Em geral, não há nada de surpreendente e excessivamente criminoso: as organizações sem fins lucrativos também precisam de dinheiro para despesas operacionais, é difícil implementar projetos sem custos associados e a negligência em questões financeiras costuma ser inerente às pessoas criativas. Mas isso foi uma surpresa completa para uma parte significativa da comunidade arquitetônica, que até então aparentemente acreditava que as histórias "sobre dinheiro" eram apenas sobre milionários como Lord Foster e Rogers (onde estão eles na lista dos britânicos mais ricos, por exemplo), e os ativistas se alimentam de ar, assim como todos os seus funcionários. A hipocrisia e a superficialidade também se manifestaram no fato de que Aravena, Sinclair e o resto da comunidade e da mídia estavam prontos para elogiar por tudo, enquanto a caridade daqueles que “se maculavam” com o sucesso financeiro era muitas vezes ignorada. Por exemplo, a iniciativa de Norman Foster de aumentar o salário mínimo em seu escritório de 6,5 libras em todo o país para 9,15 libras por hora em resposta a um apelo semelhante das autoridades de Londres a todos os empresários na capital britânica foi publicada em poucos lugares, embora Foster, pelo menos, gasta os fundos ganhos por sua própria empresa.

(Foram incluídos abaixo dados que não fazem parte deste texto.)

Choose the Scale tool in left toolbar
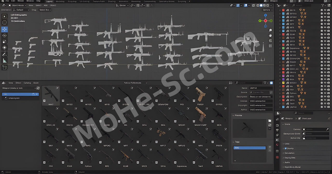332x174 pixels. pos(4,41)
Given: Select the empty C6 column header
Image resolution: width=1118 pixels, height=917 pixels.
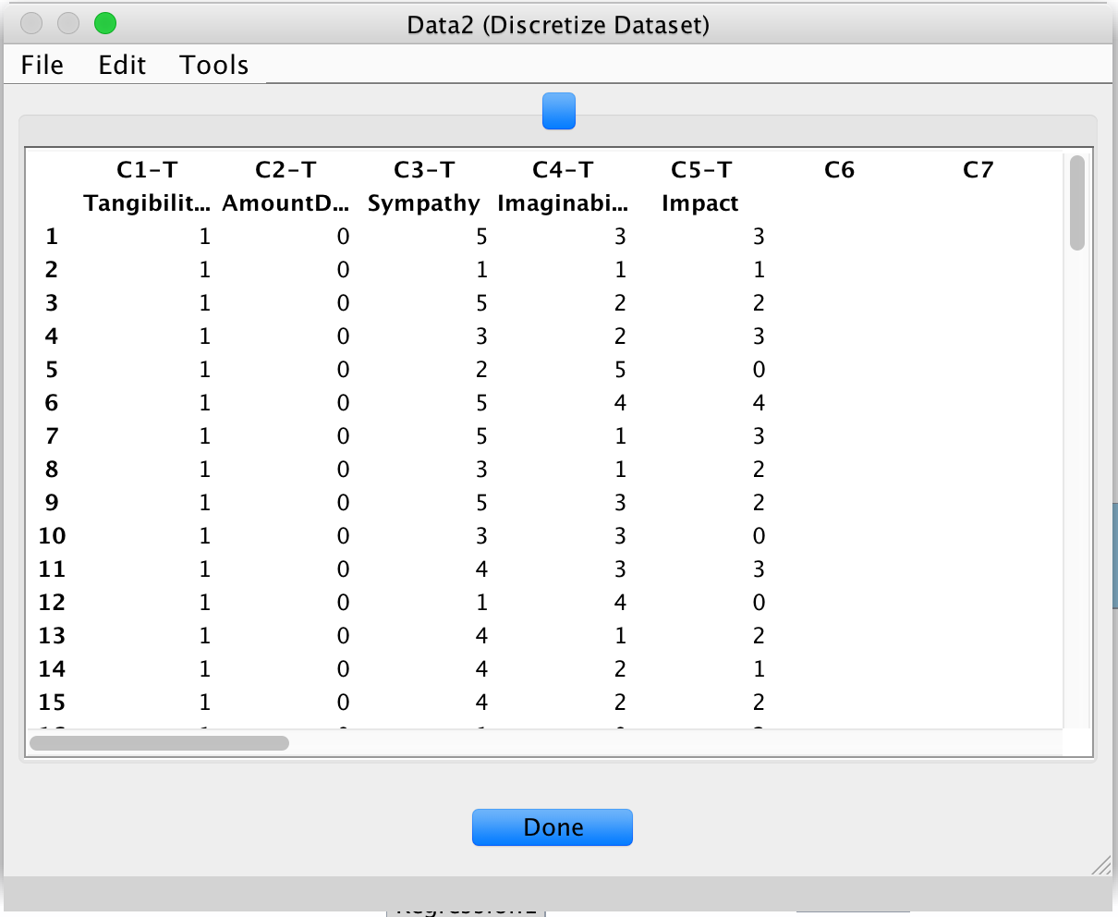Looking at the screenshot, I should point(839,169).
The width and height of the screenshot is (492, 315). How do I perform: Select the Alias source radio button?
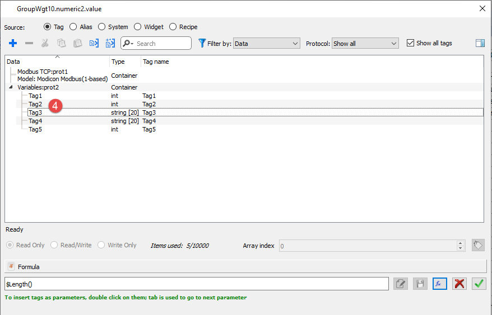coord(73,27)
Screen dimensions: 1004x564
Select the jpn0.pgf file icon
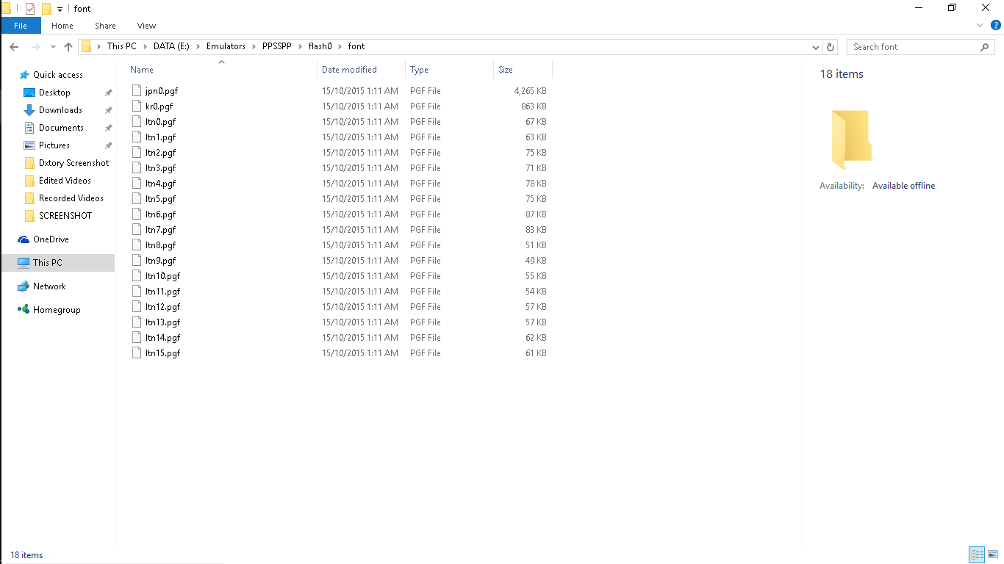[137, 91]
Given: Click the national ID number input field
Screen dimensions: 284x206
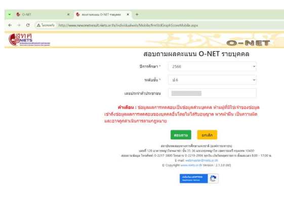Looking at the screenshot, I should pyautogui.click(x=212, y=93).
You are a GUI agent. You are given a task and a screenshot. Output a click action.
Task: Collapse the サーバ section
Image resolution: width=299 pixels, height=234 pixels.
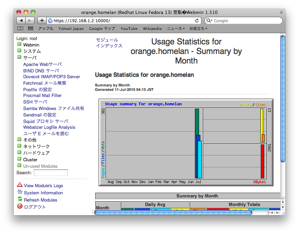coord(19,57)
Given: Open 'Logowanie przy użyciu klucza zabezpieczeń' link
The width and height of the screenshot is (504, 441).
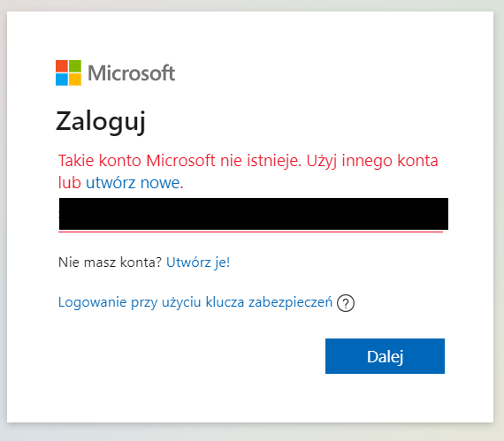Looking at the screenshot, I should pyautogui.click(x=195, y=302).
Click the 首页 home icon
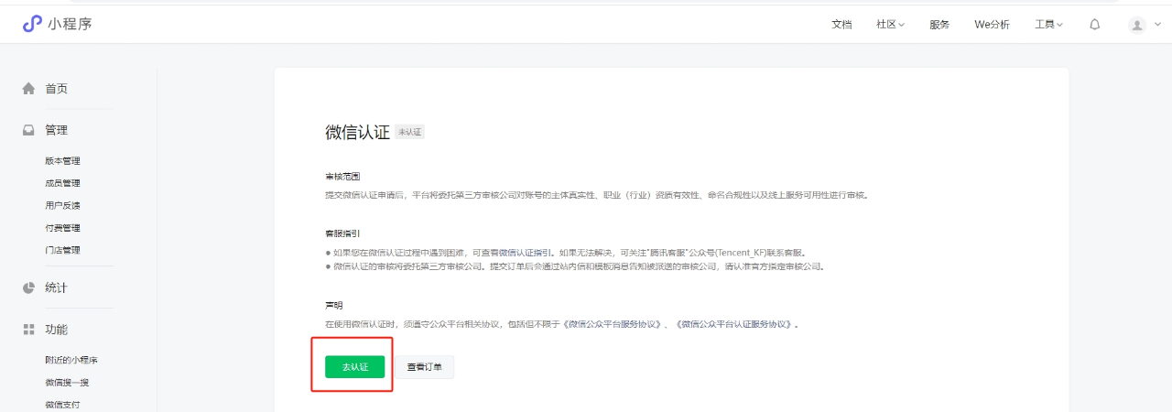1172x412 pixels. pyautogui.click(x=28, y=89)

Claro, essa unilateralidade contribuiu para a criação de ideias completamente falsas - e muito ingênuas - sobre o ativismo arquitetônico. Isso é evidenciado por um artigo do conhecido especialista em design "verde" Lance Hawsey: respondendo ao processo contra a AFH, ele expressa a coisa banal - que as "estrelas" do arquiativismo são pessoas, não anjos. Eles não são mais agradáveis de se conversar do que arqui-"estrelas" comuns, eles têm claramente manifestado narcisismo e egocentrismo, eles são rudes e capazes de maldade. Ele também critica o orgulho dos atuais arquitetos “socialmente responsáveis”: eles enfrentam os principais problemas da humanidade, associados, em sua opinião, à falta de abrigo, enquanto nos Objetivos de Desenvolvimento do Milênio da ONU o principal problema se chama pobreza absoluta e fome., e o tema do abrigo nem sequer foi incluído nessas oito teses …

Concluindo, quero reiterar que todos os problemas descritos não desacreditam de forma alguma a responsabilidade social do arquiteto como conceito e realizações nesta área, da qual muitos especialistas maravilhosos, incluindo os de natureza ativista, têm razão de ser. Esses problemas estão amplamente relacionados à cultura de massa e sua busca por imagens interessantes, bem como à falta de vontade humana natural de pensar sobre coisas difíceis e infelizes. É muito mais conveniente imaginar que arquitetos-ativistas maravilhosos com seus projetos bonitos irão gradualmente - mesmo se não durante nossa vida - mas ainda transformar as regiões mais pobres do mundo em prósperas, e tudo ficará bem para todos. Mas na situação moderna, a verdade é muito mais útil: que tudo o que os arquitetos fizeram até agora no "Sul global" é uma gota no oceano, mas as tentativas devem ser continuadas: é aí que podem surgir ideias que em o futuro permitirá que toda a população da Terra sobreviva em condições de constantes condições climáticas, cataclismos e recursos cada vez mais limitados.